WHAT IS EXPECTED >> Please set down, with no changes, every line of the material below from the one containing "This screenshot has width=700, height=672." through the end. Skip the pictures.

EXERCISE MATERIALS >>
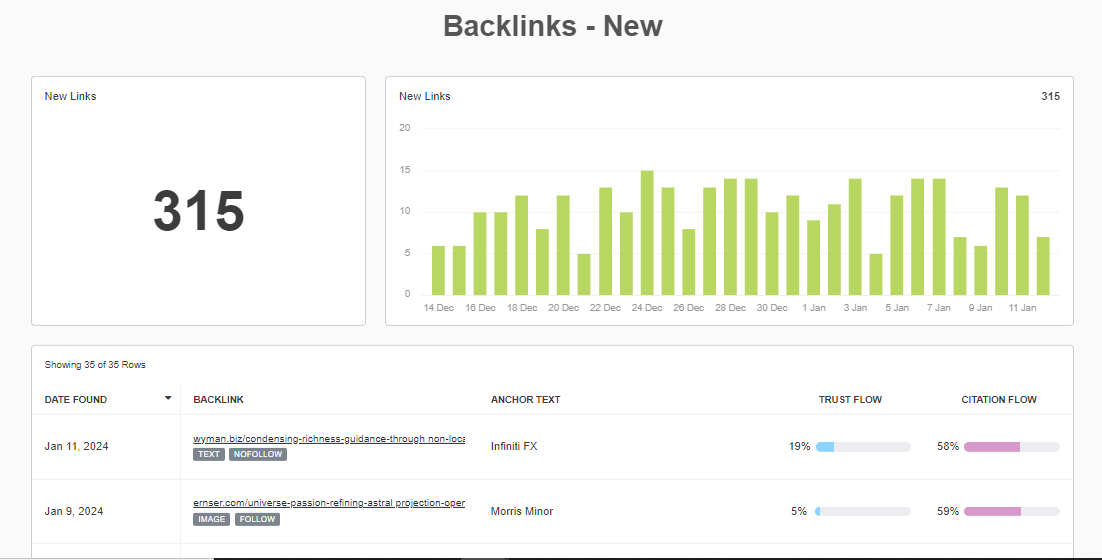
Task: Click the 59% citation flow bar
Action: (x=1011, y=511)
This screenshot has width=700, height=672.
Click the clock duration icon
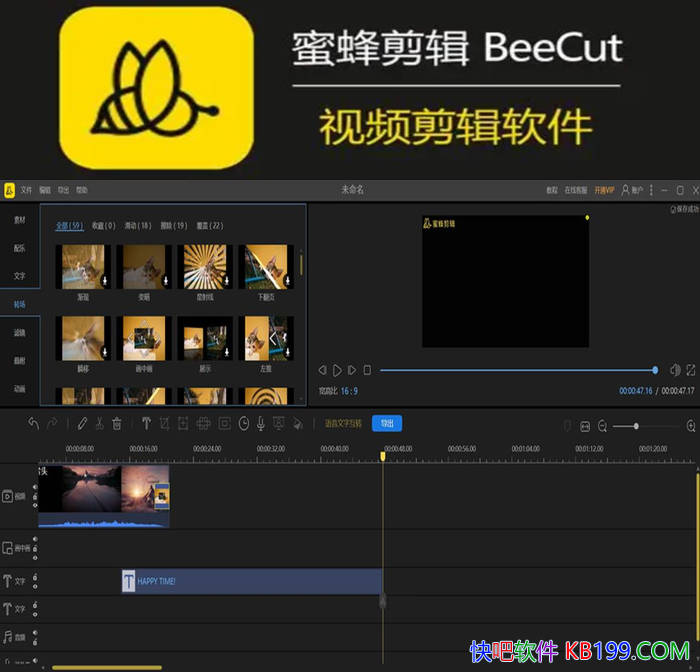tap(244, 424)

RESULT OF THE EXERCISE >>
This screenshot has width=700, height=672.
Click the clock duration icon
tap(244, 424)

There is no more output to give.